Brief: Format every line of the entries below as a Markdown table with the columns "Row" and "Line", numbering the rows and omitting blank lines. Leave the pictures out of the table.

Provided material:
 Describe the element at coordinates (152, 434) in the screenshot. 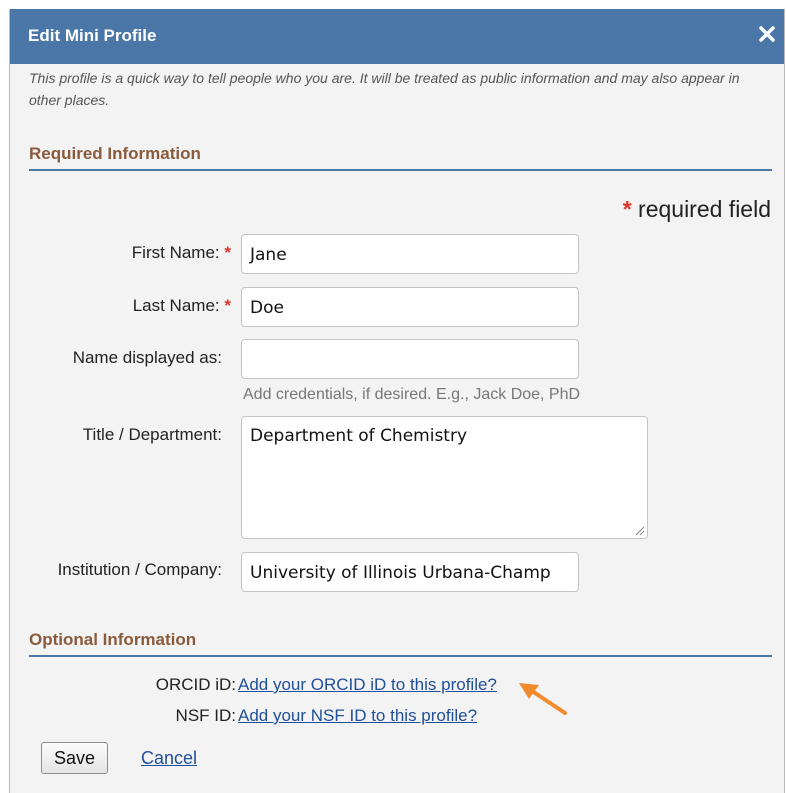

I see `title-department-label: Title / Department:` at that location.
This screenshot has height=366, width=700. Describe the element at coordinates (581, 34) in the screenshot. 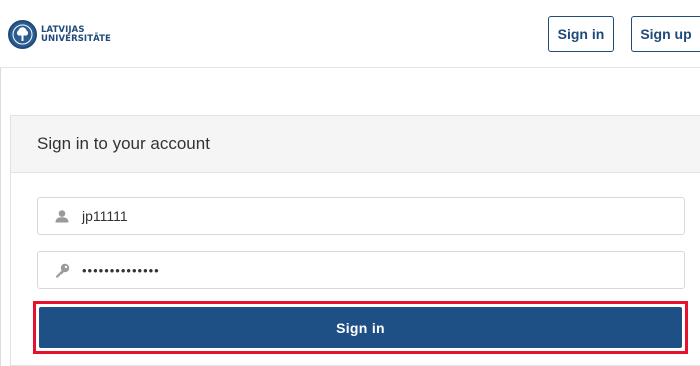

I see `header-sign-in-button: Sign in` at that location.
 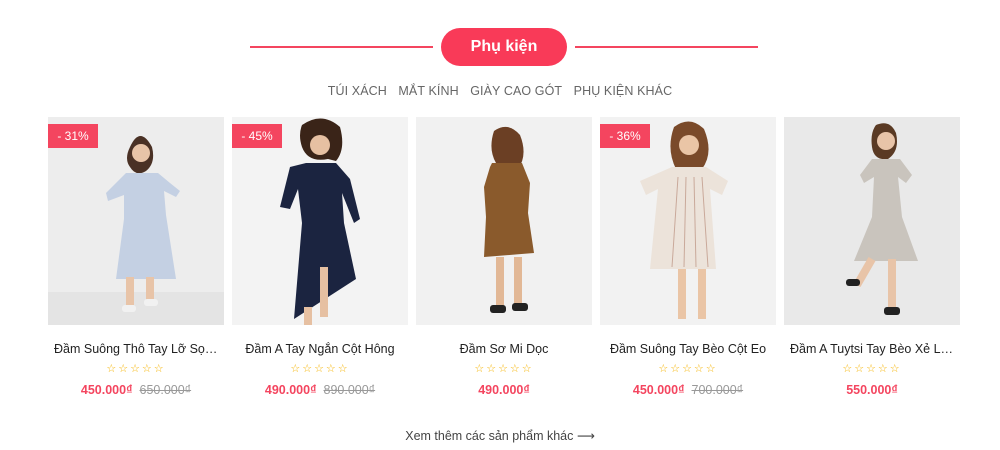 I want to click on see-more-link: Xem thêm các sản phẩm khác ⟶, so click(x=500, y=436).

Final answer:
| Row | Line |
|---|---|
| 1 |  Describe the element at coordinates (152, 434) in the screenshot.  |
| 2 | I see `title-department-label: Title / Department:` at that location. |
| 3 | This screenshot has height=366, width=700. Describe the element at coordinates (581, 34) in the screenshot.  |
| 4 | I see `header-sign-in-button: Sign in` at that location. |
| 5 |   I want to click on see-more-link: Xem thêm các sản phẩm khác ⟶, so click(x=500, y=436). |